* _Your goal_
Transcribe exactly the line containing "XXXimation (89, 2538)" and every line after it, through the end of the records below.

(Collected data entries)
——————

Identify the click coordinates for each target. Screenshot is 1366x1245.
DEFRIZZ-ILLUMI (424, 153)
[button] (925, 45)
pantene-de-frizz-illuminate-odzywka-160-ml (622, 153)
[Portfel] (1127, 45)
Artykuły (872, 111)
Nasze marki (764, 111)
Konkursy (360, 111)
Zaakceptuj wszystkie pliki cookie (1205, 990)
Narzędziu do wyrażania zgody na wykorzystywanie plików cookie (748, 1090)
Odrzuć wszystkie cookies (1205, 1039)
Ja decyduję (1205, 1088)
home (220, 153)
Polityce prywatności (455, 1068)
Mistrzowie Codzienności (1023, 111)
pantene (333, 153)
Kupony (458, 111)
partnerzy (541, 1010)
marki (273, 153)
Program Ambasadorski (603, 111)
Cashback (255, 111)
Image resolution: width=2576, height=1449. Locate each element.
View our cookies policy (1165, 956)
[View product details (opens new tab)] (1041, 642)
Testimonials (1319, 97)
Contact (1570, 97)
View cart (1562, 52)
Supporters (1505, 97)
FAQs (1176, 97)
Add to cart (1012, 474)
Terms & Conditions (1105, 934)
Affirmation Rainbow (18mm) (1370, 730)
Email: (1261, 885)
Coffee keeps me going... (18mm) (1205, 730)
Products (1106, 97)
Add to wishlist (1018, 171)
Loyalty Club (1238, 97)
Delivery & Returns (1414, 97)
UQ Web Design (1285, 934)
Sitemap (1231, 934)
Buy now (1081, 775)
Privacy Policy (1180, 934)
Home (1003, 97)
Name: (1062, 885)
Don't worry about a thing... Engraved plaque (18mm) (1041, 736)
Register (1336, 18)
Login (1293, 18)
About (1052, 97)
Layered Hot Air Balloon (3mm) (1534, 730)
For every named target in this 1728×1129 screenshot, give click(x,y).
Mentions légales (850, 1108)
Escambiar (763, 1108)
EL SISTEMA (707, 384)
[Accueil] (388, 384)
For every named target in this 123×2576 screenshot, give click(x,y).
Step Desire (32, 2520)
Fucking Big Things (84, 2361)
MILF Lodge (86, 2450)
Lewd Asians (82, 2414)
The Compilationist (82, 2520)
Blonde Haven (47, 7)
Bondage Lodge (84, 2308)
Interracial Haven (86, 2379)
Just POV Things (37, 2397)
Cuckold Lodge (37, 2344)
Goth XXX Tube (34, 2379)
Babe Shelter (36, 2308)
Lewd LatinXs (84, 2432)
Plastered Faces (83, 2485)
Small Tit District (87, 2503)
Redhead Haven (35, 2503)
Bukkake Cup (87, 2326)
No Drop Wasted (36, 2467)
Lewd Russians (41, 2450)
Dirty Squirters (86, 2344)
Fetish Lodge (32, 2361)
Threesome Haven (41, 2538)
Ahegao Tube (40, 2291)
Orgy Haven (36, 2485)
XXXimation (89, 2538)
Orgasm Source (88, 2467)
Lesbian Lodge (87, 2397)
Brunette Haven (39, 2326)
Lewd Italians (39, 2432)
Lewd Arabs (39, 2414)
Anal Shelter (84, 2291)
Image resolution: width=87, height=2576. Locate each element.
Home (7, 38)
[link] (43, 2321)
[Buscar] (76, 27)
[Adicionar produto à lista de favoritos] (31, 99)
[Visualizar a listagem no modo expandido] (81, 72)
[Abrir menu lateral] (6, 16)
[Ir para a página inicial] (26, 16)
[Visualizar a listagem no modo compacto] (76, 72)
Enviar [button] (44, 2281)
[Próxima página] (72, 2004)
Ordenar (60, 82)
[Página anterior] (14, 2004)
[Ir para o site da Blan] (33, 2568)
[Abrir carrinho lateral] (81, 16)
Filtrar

——————

* _Solution for this exercise_
XXXimation (89, 2538)
Orgasm Source (88, 2467)
Lesbian Lodge (87, 2397)
Brunette Haven (39, 2326)
Lewd Italians (39, 2432)
Lewd Arabs (39, 2414)
Anal Shelter (84, 2291)
Image resolution: width=87, height=2576. Locate each element.
Home (7, 38)
[link] (43, 2321)
[Buscar] (76, 27)
[Adicionar produto à lista de favoritos] (31, 99)
[Visualizar a listagem no modo expandido] (81, 72)
[Abrir menu lateral] (6, 16)
[Ir para a página inicial] (26, 16)
[Visualizar a listagem no modo compacto] (76, 72)
Enviar [button] (44, 2281)
[Próxima página] (72, 2004)
Ordenar (60, 82)
[Página anterior] (14, 2004)
[Ir para o site da Blan] (33, 2568)
[Abrir carrinho lateral] (81, 16)
Filtrar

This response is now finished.